Besides my general work with Tammy, one particular comment she made led me to a focused study and growing passion for the area of conversion. During a discussion of images of Jews in the media, she said: “Here I am: I know so many of the rituals, I can pray with the congregation on Friday night, I celebrate the holidays, and I am learning Hebrew. But, even with all of those things, I still don’t understand Seinfeld!” She attributed her reaction to her southern upbringing, but it really got me thinking: If Judaism is a religion and a culture, then how and when does a Jew-by-choice truly take on all aspects of Jewish life? A person can learn the rites and rituals of Judaism, but how does someone develop a taste for gefilte fish or kreplach, and how does someone develop a Jewish sense of humor?

It was at this point that I realized that so much goes into the process of choosing Judaism – a change in identity was necessary for the change to truly take place. An exposure to, and a comfort with – all things Jewish (holidays, food, humor, literature, sacred texts, other Jews, stories and folktales, and much more) was necessary for one to feel truly at home in the Jewish community. Thus, I decided, in my final year of rabbinical school, to write my rabbinical thesis on the psychosocial aspects of adopting a Jewish identity.

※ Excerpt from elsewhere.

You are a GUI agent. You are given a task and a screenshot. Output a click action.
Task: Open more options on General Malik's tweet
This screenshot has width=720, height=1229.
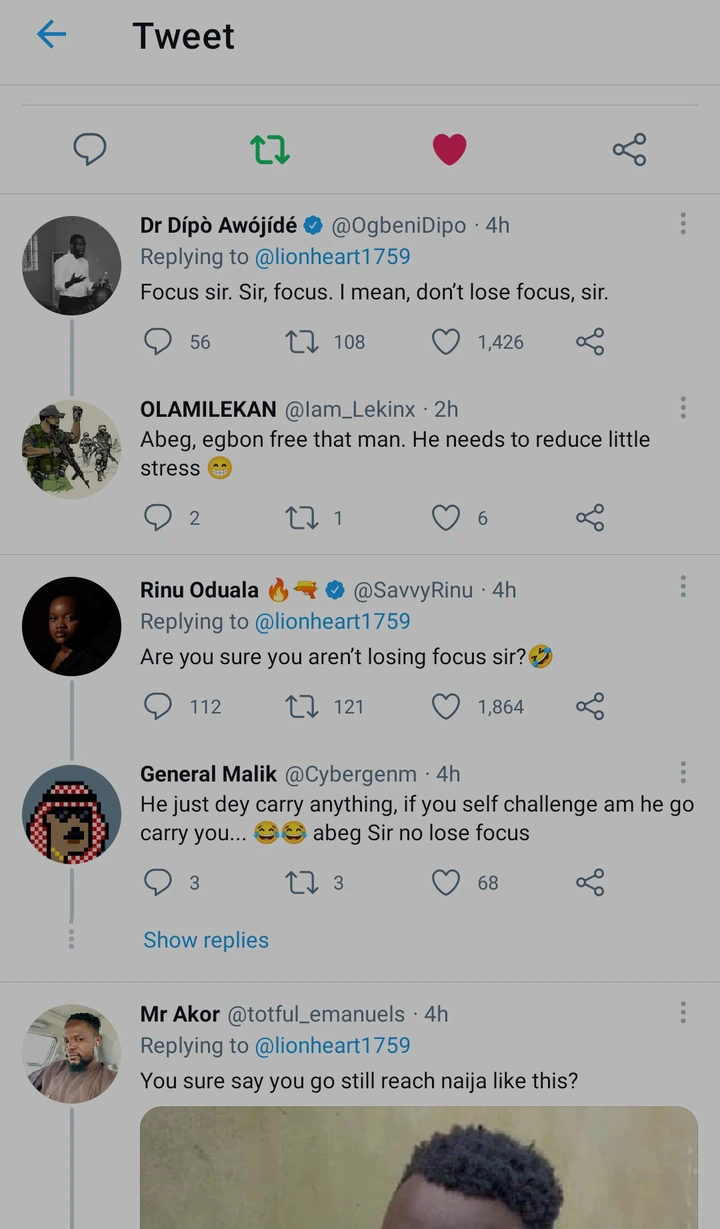click(x=683, y=772)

As you may recall from a memorable episode of “Sex and the City,” the character of Charlotte had decided to become Jewish, and she finds a rabbi to work with. The rabbi proceeds to send her away three times before finally agreeing to work with her. This is in accordance with the most traditional way of dealing with converts – since our ancestors couldn’t imagine that most people would want to be Jewish, they wanted to push the person away three times. If, after that, he or she came back, then the rabbis would ask: “Don’t you know that Jews have been persecuted, punished, and oppressed?” If the person replied, “Yes, even then I am unworthy to join you,” then the rabbis were to welcome the prospective convert with open arms.

Despite our national inferiority complex, we were in awe of those who chose to join us.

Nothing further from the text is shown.